[Beowulf] Re: RAM ECC errors

David Mathog mathog at caltech.edu
Tue Feb 23 09:05:30 PST 2010


Carsten Aulbert  wrote
> > Are you saying that now that you are monitoring you are seeing kernel
> > panics which did not appear before?
> > 
> 
> No, but there seem to be a switch in the kernel module that allows to
trigger 
> a kernel panic upon discovering uncorrectable errors.

By "switch" do you mean:
A. There is an option that may be set when that module is loaded which
will then cause it to panic on an uncorrectable error, where normally it
would not.
B. There has been a change in the module code between kernel versions
that causes it to panic now on events where it formerly did not panic.

> > You can get some information through netconsole, but you know that
already.
> > 
> 
> Yup already running, question is if a kernel panic would also be fully
visible 
> via netconsole - we are glad that we rarely have those ;)
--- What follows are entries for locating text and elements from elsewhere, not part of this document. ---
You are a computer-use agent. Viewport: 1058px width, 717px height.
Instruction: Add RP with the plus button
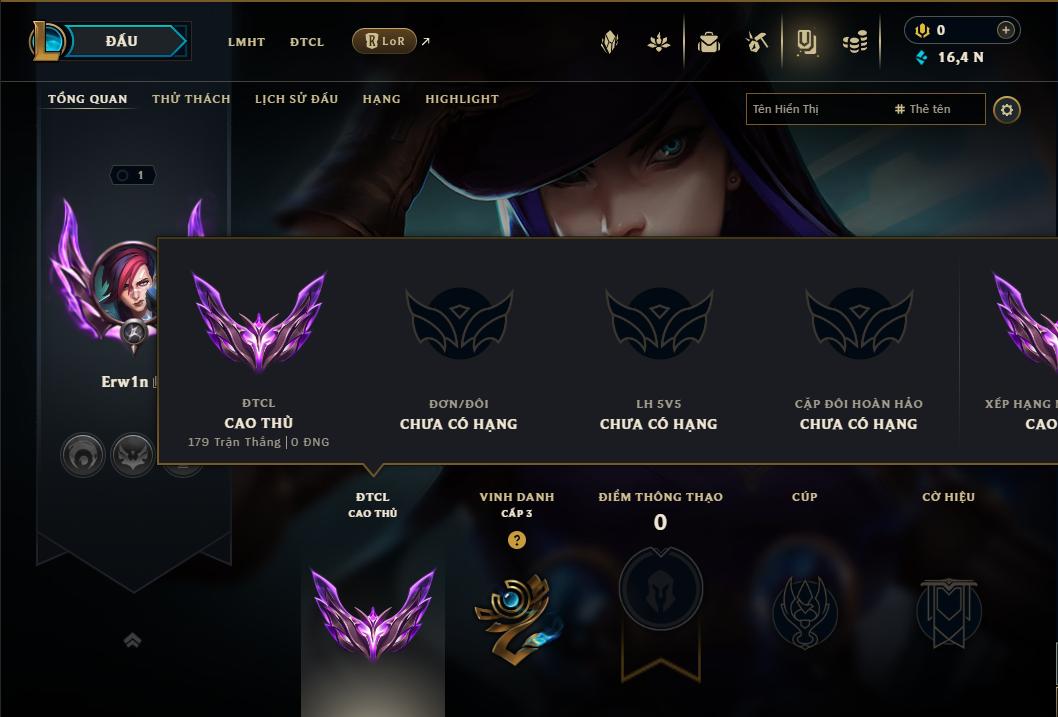(1005, 30)
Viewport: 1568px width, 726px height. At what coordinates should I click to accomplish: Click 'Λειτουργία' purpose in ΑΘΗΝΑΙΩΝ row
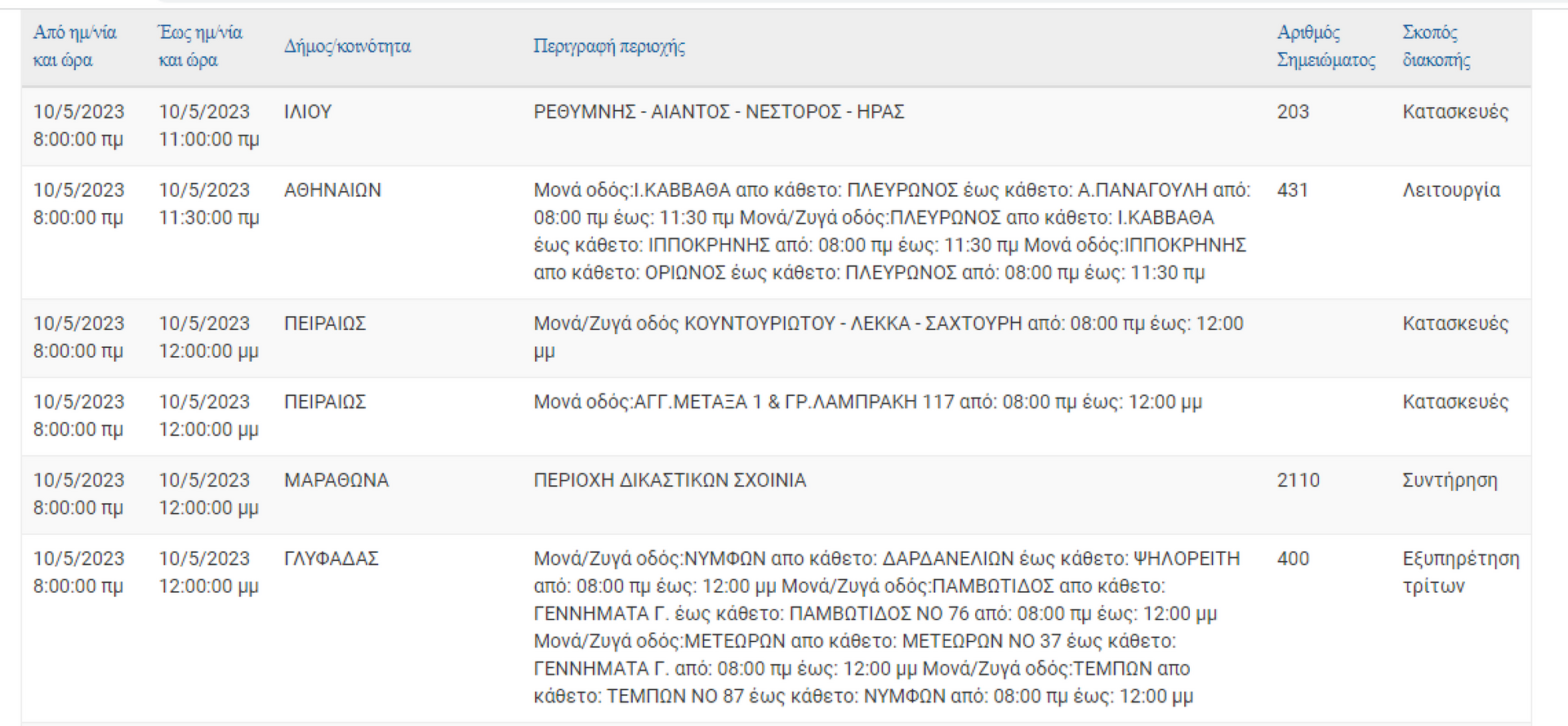coord(1451,190)
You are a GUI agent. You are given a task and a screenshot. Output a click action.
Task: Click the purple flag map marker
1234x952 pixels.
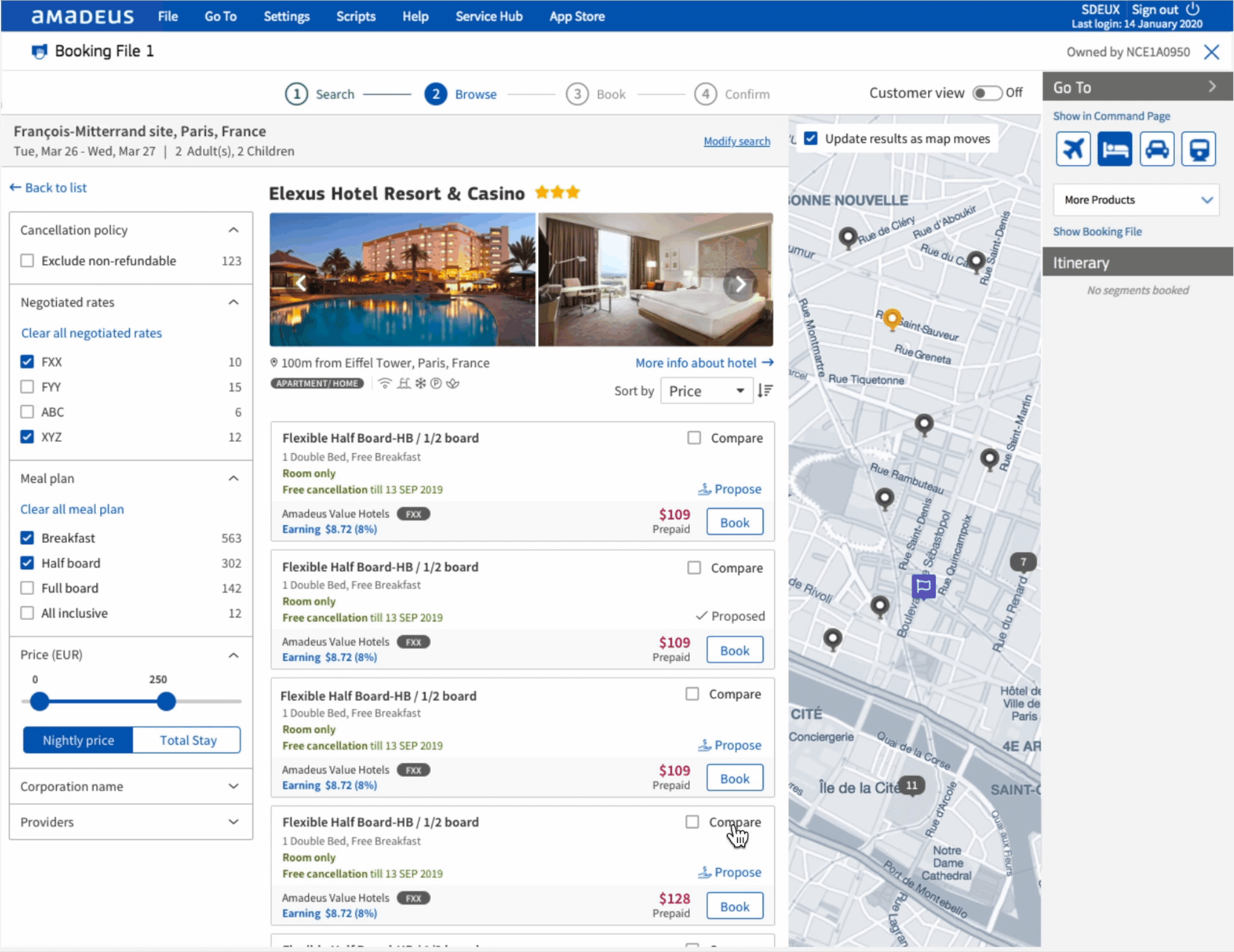coord(923,585)
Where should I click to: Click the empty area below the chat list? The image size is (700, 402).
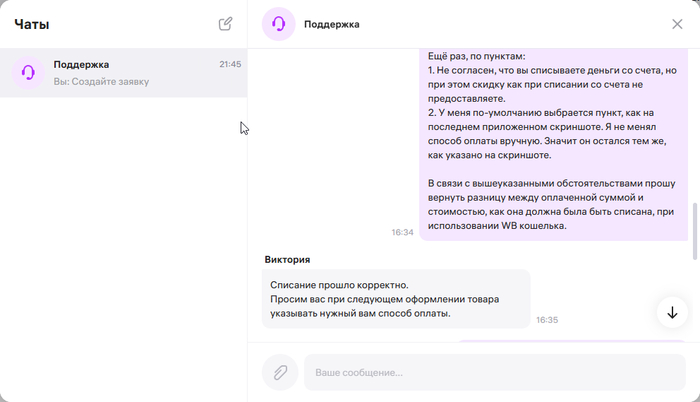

I have seen one kernel panic since turning on netconsole, and it did log
across the network and showed up in /var/log/messages as it was supposed
to, with the same information presented as in the tests.  Limited data,
but it would seem the answer is "at least sometimes".

> Yes, but the memory of any process might get corrupted, thus this is
more to 
> learn which user is currently running jobs. Which in turn enables us
to notify 
> these users that this particular machine running these jobs had a
problem and 
> the user might need to re-run her jobs to prevent "false" data
entering her 
> job.

If the node blows up presumably the output of all the jobs currently
running there will clearly indicate that there was a failure - so you
should not have to notify those users since they will see the problem in
their results.  (Unless MPI, or PVM, or whatever is being used to spread
jobs around, ignores fatal errors, which should never be the case.)  For
jobs which completed earlier on the same node, this would have been
before an uncorrectable error took place, so the results should be OK.  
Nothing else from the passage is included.